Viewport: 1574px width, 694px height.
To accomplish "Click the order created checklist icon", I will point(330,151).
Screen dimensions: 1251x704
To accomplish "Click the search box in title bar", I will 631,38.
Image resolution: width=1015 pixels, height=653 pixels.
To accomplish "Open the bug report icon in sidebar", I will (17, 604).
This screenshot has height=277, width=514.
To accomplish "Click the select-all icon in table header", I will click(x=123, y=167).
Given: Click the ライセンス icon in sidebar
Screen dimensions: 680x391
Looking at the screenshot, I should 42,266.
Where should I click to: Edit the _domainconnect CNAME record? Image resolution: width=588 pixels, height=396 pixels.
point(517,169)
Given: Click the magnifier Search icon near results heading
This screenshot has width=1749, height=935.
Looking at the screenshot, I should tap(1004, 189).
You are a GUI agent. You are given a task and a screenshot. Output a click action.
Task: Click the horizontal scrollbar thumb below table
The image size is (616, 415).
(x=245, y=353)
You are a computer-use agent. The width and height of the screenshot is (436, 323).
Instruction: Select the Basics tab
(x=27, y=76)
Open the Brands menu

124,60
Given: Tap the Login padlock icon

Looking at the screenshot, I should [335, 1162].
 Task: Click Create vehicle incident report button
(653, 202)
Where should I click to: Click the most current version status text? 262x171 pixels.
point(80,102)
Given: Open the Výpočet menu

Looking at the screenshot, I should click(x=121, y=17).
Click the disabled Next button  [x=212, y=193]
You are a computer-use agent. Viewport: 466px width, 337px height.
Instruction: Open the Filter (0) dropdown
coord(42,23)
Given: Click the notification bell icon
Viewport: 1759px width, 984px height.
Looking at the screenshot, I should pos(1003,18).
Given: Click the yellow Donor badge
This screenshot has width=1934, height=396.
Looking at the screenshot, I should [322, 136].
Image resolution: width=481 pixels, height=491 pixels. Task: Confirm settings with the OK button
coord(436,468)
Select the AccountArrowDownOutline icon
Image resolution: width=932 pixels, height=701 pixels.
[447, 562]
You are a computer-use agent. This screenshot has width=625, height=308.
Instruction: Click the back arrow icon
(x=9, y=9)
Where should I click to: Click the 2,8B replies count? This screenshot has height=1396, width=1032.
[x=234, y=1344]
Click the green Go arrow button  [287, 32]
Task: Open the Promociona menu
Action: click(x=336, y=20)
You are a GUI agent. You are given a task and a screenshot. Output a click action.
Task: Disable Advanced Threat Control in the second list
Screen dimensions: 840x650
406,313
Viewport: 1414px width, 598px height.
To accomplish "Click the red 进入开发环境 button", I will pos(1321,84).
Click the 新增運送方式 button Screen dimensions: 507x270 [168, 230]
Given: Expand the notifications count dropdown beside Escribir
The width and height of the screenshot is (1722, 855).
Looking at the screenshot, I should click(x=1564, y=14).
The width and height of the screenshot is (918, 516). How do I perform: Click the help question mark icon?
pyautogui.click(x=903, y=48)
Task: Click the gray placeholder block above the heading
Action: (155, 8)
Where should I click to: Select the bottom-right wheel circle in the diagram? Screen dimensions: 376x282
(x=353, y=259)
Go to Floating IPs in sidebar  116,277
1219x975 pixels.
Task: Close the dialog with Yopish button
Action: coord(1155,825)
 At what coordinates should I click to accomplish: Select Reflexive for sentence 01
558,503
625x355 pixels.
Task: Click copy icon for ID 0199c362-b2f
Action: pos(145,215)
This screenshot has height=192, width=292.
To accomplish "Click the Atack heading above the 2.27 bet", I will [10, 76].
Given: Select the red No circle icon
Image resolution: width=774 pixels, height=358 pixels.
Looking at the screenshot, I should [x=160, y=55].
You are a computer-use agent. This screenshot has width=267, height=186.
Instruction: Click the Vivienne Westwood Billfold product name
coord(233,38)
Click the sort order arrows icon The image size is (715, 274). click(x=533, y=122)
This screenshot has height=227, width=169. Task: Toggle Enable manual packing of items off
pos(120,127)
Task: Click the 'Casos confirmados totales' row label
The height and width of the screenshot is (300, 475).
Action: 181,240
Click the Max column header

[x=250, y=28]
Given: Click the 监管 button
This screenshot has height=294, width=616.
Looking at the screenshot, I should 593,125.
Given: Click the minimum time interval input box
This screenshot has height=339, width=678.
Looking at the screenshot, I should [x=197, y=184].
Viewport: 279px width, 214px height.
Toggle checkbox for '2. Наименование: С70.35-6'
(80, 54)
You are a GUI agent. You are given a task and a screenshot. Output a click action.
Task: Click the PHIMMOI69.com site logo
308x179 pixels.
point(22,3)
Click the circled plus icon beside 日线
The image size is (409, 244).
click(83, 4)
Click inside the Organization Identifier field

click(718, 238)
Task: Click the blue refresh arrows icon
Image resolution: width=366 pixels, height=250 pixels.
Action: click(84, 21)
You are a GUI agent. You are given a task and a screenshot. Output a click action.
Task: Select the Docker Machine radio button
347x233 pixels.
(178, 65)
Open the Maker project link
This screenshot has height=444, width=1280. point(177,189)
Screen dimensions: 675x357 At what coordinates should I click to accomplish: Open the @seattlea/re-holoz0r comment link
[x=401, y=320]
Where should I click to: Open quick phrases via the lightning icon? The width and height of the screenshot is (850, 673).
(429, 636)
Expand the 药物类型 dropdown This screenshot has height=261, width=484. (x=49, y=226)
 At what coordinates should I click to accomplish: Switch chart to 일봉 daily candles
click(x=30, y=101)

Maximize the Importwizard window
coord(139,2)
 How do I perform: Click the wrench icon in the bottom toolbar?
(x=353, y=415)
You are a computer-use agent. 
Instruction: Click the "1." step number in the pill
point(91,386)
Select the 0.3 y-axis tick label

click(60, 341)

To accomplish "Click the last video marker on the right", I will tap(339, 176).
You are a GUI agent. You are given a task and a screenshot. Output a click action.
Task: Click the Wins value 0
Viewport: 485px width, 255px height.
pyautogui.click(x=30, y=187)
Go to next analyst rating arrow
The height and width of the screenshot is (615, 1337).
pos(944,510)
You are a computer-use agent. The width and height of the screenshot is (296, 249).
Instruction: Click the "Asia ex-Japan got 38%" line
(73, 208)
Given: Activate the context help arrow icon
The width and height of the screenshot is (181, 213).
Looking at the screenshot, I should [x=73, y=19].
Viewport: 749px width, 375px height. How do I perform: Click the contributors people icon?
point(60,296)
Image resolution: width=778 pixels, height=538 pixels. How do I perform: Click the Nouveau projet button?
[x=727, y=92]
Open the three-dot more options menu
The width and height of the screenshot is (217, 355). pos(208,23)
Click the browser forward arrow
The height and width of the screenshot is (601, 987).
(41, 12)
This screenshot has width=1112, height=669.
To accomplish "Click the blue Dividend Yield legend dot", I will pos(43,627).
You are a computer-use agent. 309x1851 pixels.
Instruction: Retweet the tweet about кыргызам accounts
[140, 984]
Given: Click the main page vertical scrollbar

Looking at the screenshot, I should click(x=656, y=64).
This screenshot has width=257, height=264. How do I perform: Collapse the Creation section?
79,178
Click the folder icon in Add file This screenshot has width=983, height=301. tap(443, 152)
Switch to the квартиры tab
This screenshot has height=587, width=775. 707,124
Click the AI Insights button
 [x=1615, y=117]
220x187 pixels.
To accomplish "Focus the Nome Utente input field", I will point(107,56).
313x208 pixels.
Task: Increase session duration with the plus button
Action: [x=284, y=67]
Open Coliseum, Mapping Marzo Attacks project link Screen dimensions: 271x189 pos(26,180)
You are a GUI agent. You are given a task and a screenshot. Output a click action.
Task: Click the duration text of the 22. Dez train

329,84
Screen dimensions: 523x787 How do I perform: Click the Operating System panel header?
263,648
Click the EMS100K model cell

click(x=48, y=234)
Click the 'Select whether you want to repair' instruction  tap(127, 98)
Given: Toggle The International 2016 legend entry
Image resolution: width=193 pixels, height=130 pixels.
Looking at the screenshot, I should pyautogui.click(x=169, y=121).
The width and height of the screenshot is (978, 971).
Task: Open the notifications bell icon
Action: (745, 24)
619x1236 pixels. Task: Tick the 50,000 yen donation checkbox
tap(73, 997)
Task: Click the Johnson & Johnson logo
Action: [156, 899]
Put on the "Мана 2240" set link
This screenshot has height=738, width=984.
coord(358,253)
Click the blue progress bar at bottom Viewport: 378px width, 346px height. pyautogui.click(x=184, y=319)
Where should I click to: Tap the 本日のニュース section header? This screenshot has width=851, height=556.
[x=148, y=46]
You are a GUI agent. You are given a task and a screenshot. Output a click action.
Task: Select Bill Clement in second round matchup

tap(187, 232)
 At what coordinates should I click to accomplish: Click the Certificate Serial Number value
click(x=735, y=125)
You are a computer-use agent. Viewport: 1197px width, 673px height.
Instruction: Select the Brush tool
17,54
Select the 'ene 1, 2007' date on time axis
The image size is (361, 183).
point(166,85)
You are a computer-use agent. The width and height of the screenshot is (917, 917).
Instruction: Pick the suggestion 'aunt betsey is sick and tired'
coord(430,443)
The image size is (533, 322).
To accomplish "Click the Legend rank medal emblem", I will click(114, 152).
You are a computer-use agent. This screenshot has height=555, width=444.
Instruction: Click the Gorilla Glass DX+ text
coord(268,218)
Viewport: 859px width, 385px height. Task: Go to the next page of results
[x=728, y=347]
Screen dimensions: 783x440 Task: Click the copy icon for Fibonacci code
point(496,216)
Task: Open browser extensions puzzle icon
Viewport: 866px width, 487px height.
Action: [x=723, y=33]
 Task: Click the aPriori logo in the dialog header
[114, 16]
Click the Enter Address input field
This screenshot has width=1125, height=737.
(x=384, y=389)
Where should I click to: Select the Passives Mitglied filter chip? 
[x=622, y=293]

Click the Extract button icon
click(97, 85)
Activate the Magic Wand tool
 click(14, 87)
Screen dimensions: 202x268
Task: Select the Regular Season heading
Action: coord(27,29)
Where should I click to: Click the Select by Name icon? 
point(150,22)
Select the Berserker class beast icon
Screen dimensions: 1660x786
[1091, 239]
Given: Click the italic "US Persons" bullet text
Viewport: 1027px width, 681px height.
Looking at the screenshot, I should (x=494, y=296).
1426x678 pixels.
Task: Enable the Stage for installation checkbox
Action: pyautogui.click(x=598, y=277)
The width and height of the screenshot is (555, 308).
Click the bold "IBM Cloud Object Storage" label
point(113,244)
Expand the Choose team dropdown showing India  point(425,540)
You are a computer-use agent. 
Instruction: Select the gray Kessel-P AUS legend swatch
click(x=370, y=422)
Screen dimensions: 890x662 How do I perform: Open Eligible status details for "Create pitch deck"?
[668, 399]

━━━━━━━━━━━━━━━━━━━━

TRY IT
Begin with the first line of the data above and, please, print each line exactly until you have printed the line containing "Given: Click the magnifier"; print nothing else.

SOLUTION
Viewport: 1574px width, 694px height.
To accomplish "Click the order created checklist icon", I will point(330,151).
Screen dimensions: 1251x704
To accomplish "Click the search box in title bar", I will 631,38.
Image resolution: width=1015 pixels, height=653 pixels.
To accomplish "Open the bug report icon in sidebar", I will (17, 604).
This screenshot has height=277, width=514.
To accomplish "Click the select-all icon in table header", I will click(x=123, y=167).
Given: Click the ライセンス icon in sidebar
Screen dimensions: 680x391
Looking at the screenshot, I should 42,266.
Where should I click to: Edit the _domainconnect CNAME record? Image resolution: width=588 pixels, height=396 pixels.
point(517,169)
Given: Click the magnifier Search icon near results heading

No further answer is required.